いつも自信満々な彼女にしては珍しい言動だと思った。
「幼い頃の彼女の姿を見せれば何か刺激になるかと思ったんだが、逆効果だったようだね」
言って、エトワールは弱々しい笑みを見せる。
拓人が唖然として動けない代わりに、深月が首を横に振ってみせた。
「いや、大丈夫ですよ。姉ちゃん、普通に照れてただけだと思います。っていうか、誰だってあんなの見せられたら恥ずか死ぬに決まってますし」
「そうか。ところで深月くんも敬語じゃなくて大丈夫だぞ。私は皆で願いを叶えに来たんだ。対等な立場でいたいからね」
エトワールは優しい声色で言い放ち、ウインクをしてみせる。一瞬だけ「うおっ」と狼狽えてから、深月は頷く。

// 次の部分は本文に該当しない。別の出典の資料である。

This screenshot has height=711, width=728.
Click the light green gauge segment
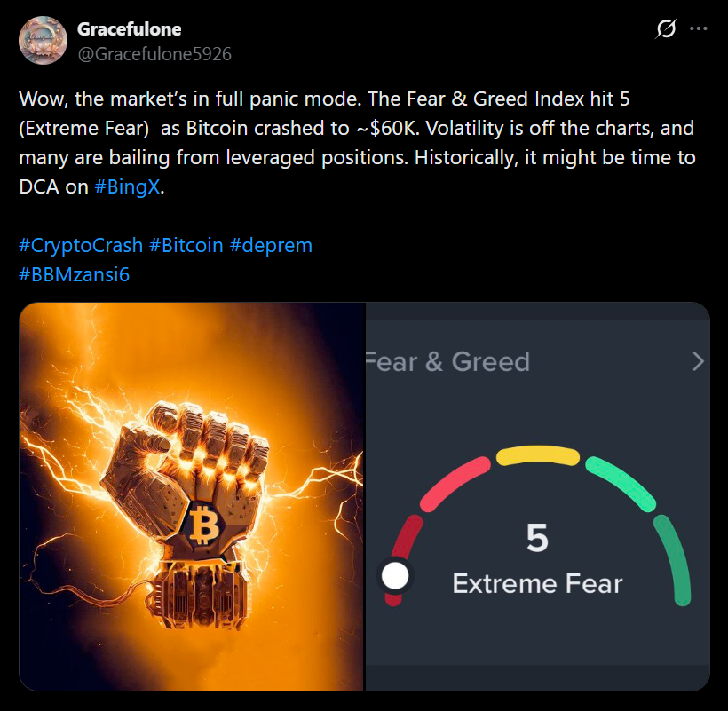[x=621, y=484]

「そういうことなら……わかったよ。よろしくな、エトワール。……と、ええっと。姉ちゃんの幼馴染ってことは、先輩ですよね。俺、今高一なんですけど」
「まぁそうだけど、ここは気にせずタメ口で良いよ。呼び方も、白縫でも拓人でもどっちでも良いから」
「わかった。じゃあ拓人で、よろしく!」
言って、深月は無邪気に微笑む。
見た目は二枚目だけど、くしゃっと笑うところは幼い頃の結衣子そっくりだ。
後輩の男子と仲良くするなんて初めてのことだが、緊張以上に嬉しい気持ちが湧き上がる。
ただ、再会した結衣子には「白縫くん」と呼ばれてしまったことを思い出し、何となく寂しく思ってしまう拓人がいた。